Sidharth Malhotra gets to flex his muscles and look angsty at regular intervals. Malhotra’s character Arun Katyal is perhaps the only character in the film that has been written decently. Malhotra’s Katyal is a breaker of rules but a brave soldier who would go to any length to save his country. It’s not a role that requires a lot of acting and Malhotra delivers his part well. Unfortunately, writer Sagar Ambre does not invest much time in defining other characters, so they all seem very disconnected from Arun – even though they are all integral to his story. Some of the actors have nothing to do in the film except look at the screen wide-eyed in horror or shock.
The look of bewilderment is constant in the film. At regular intervals, each actor displays the same shocked expression looking far into the space or the monitor. It’s like the director duo had a standard rule for all the actors on board that plane.

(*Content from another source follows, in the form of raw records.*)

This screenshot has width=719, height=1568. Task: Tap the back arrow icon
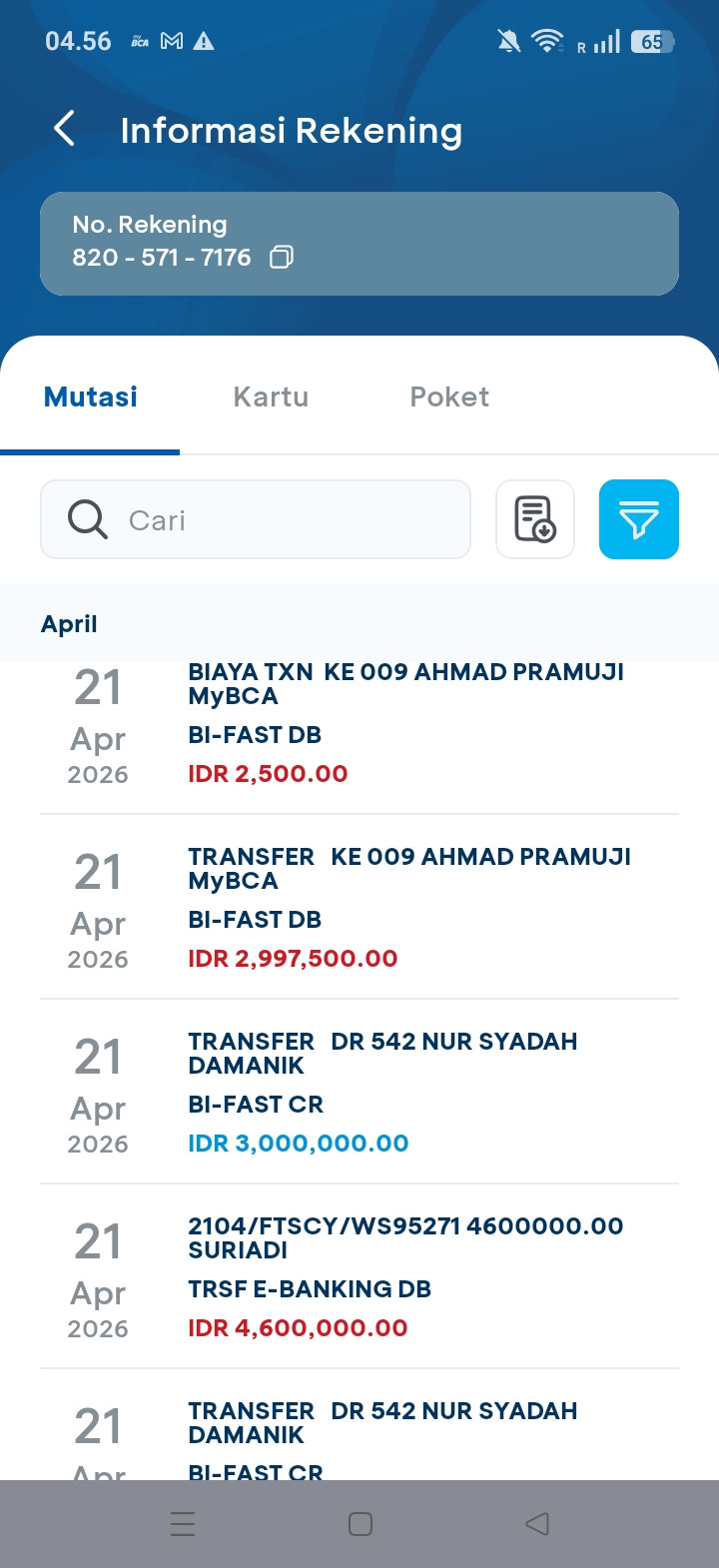click(65, 129)
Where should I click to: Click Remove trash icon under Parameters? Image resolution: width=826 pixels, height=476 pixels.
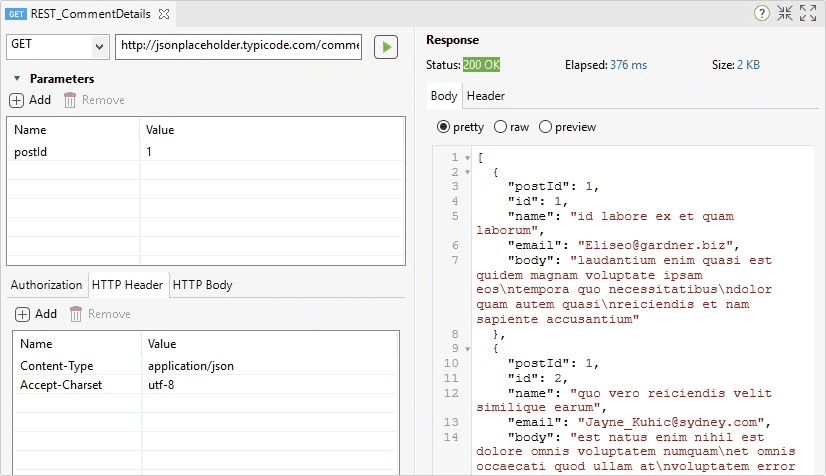click(x=70, y=100)
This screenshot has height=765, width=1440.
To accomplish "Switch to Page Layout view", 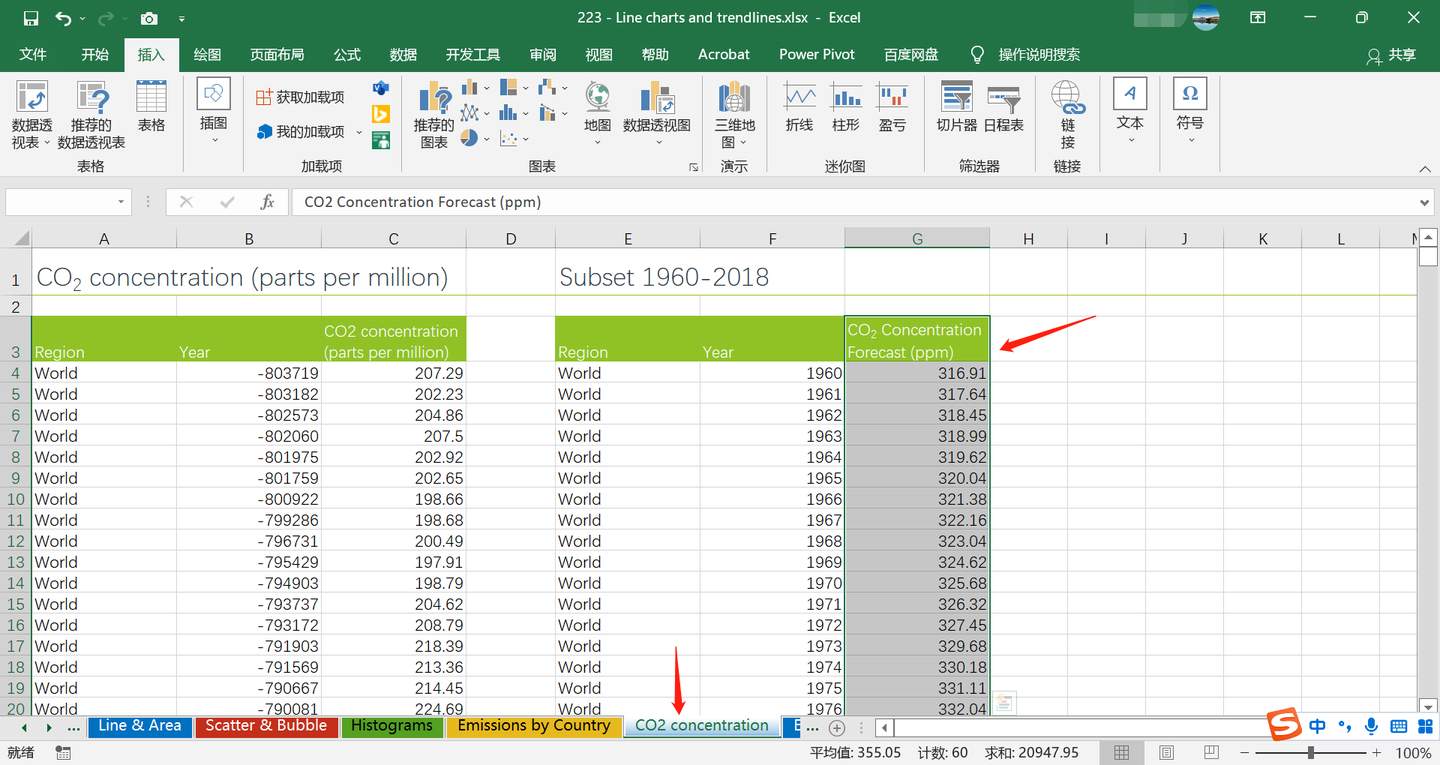I will 1166,752.
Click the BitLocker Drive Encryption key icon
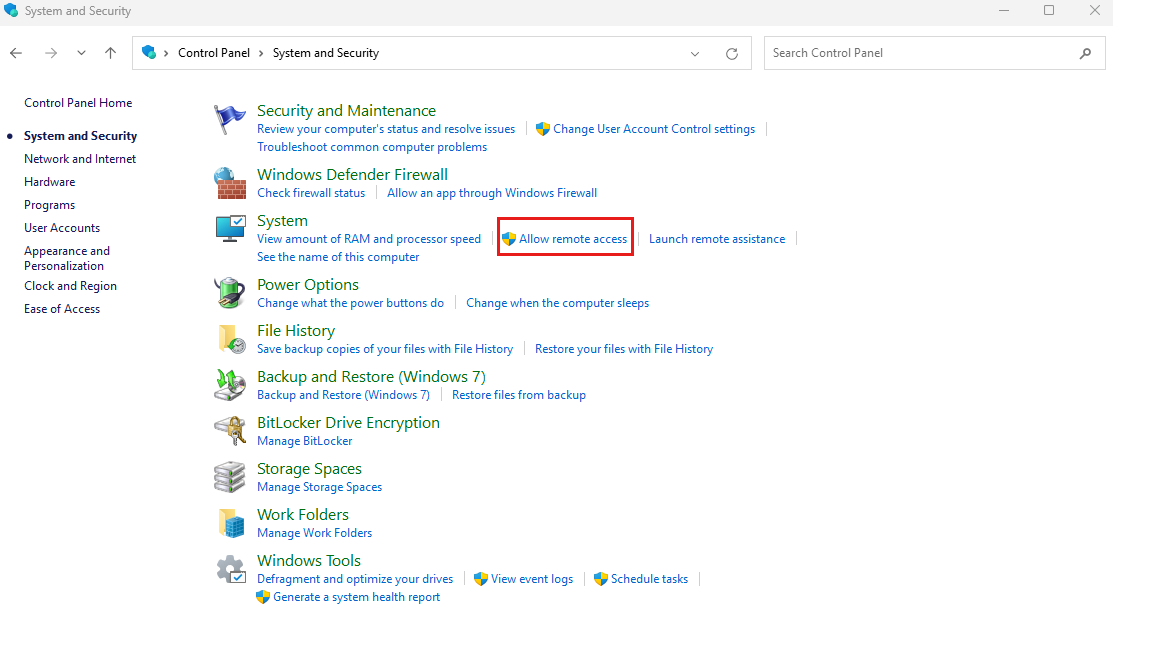Image resolution: width=1152 pixels, height=648 pixels. [x=230, y=431]
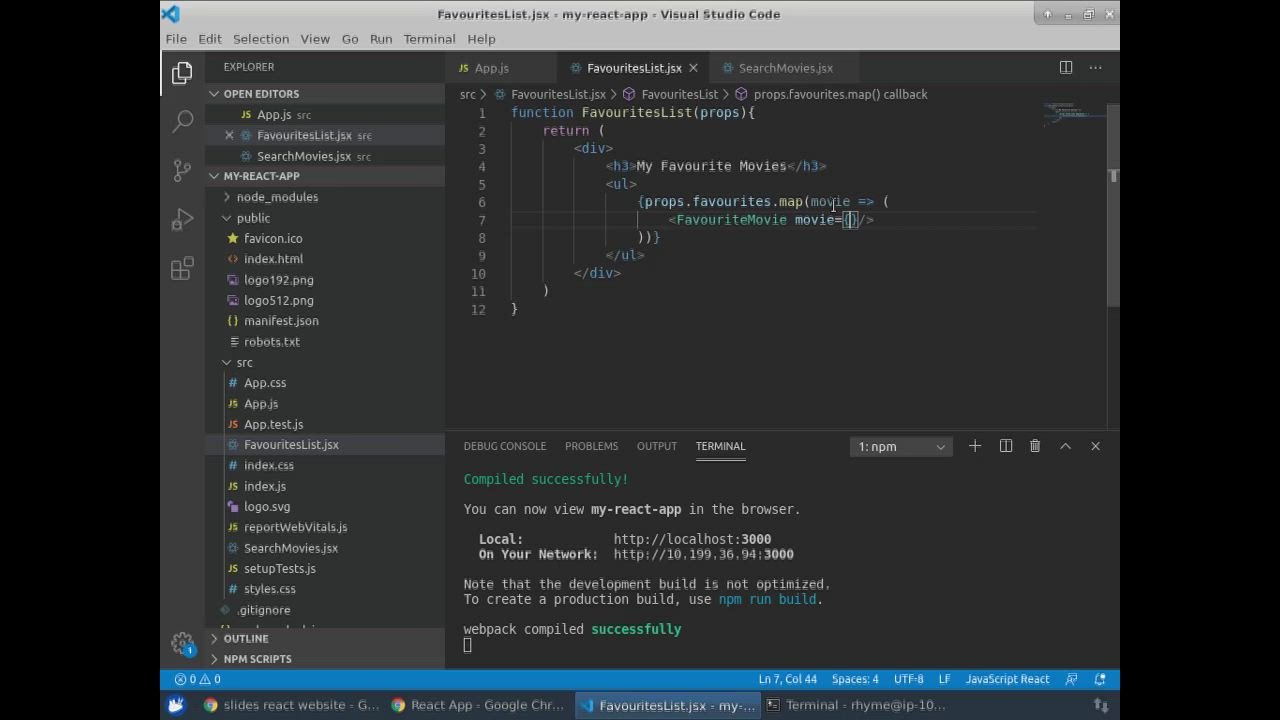This screenshot has width=1280, height=720.
Task: Open the Explorer view in activity bar
Action: coord(182,73)
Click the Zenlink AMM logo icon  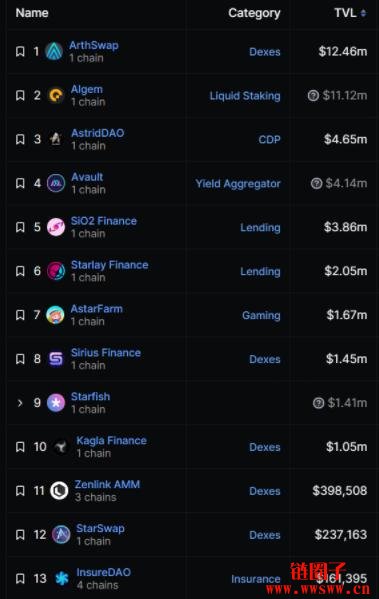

Garbed as a patriotic film, Yodha then takes the middle path and blames the terrorists and the system instead of the two warring nations. The result is a middling film that only holds your attention in parts and mostly is so generic that you will forget it the moment you step out of the theatre. It has its staple love song, a line or two for the country and how it’s a ‘business’ for terror outfits to create animosity between India and Pakistan – basically all the things that we have already heard and been shown in other films.
The moments pictured inside the aircraft when the hijack takes place still have a certain amount of thrill and mystery, but after a point become predictable and slightly incoherent.
Watch Yodha only if you are a fan of Sid Malhotra. He looks fine and fights single-handedly a building full of terrorists and comes out of a blast unscathed.